What’s news, however, isn’t how low that number is. It’s how high it is in relation to other surveys.
Consider a Yahoo News/YouGov survey administered online during the same period. It’s somewhat more limited in scope, consisting of 1,506 adults surveyed between July 28 and 30. However, it still found only 42 percent would get the vaccine.
And this isn’t just a matter of, as liberals might think, truculent Americans who refuse to wear masks. Consider Dr. Natalie Dean, assistant professor of biostatistics at the University of Florida. In an opinion piece for The New York Times, she wrote that signing on to take a vaccine before it was available was foolish.

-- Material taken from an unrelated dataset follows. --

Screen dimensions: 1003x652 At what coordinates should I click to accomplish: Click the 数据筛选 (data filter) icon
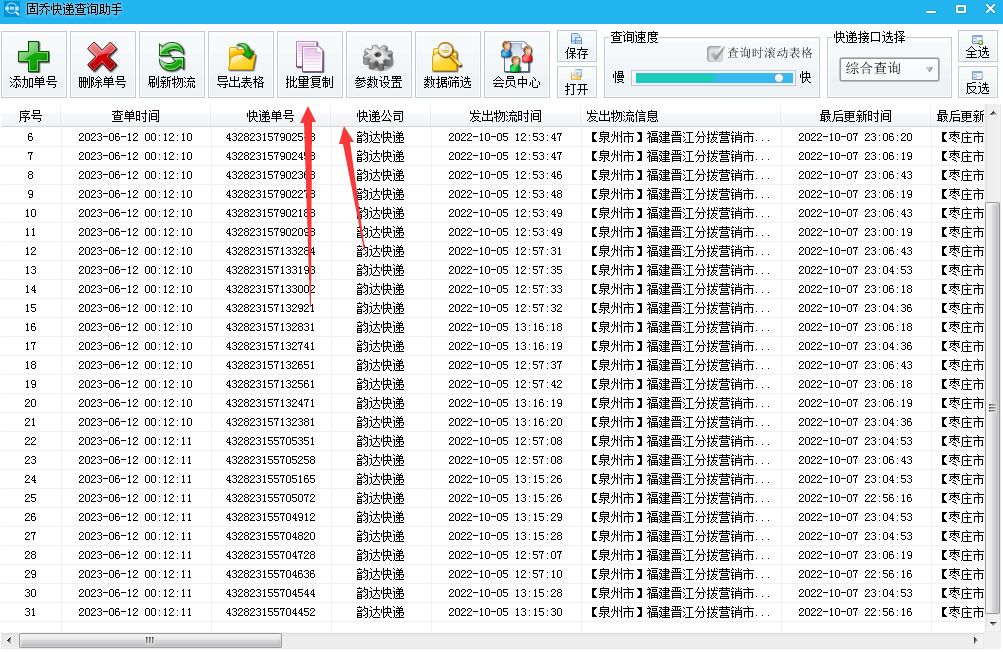(x=446, y=62)
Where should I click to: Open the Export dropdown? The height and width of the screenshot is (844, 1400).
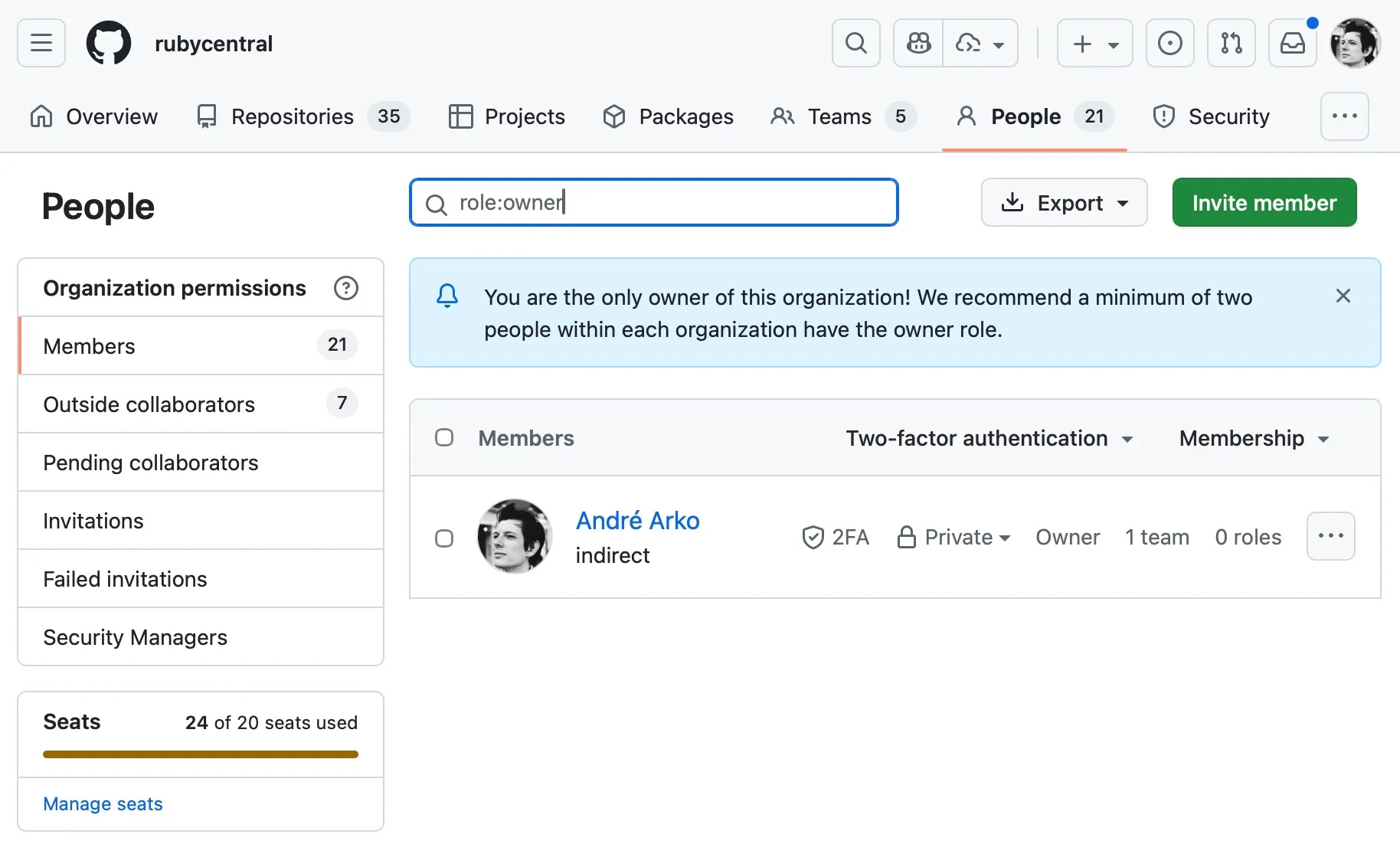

“I’m a vaccine researcher, and even I would place myself in the ‘not sure’ bucket,” she wrote in the Aug. 3 piece.
“What we have right now is a collection of animal data, immune response data and safety data based on early trials and from similar vaccines for other diseases. The evidence that would convince me to get a Covid-19 vaccine, or to recommend that my loved ones get vaccinated, does not yet exist.”
But people will respond well to this, right?
This may be legally and constitutionally sound. Whether it’s morally sound is a different question. And this won’t stay hypothetical for long.
When a vaccine comes along, Dr. Oliver and the state of Virginia are going to discover the carrot of the vaccine is going to require an awfully big stick to get people to take it, much bigger than he or anyone else probably imagined.
When that happens, we’re going to find out exactly the kind of divisive, unenforceable hell Dr. Oliver has signed Virginia up for.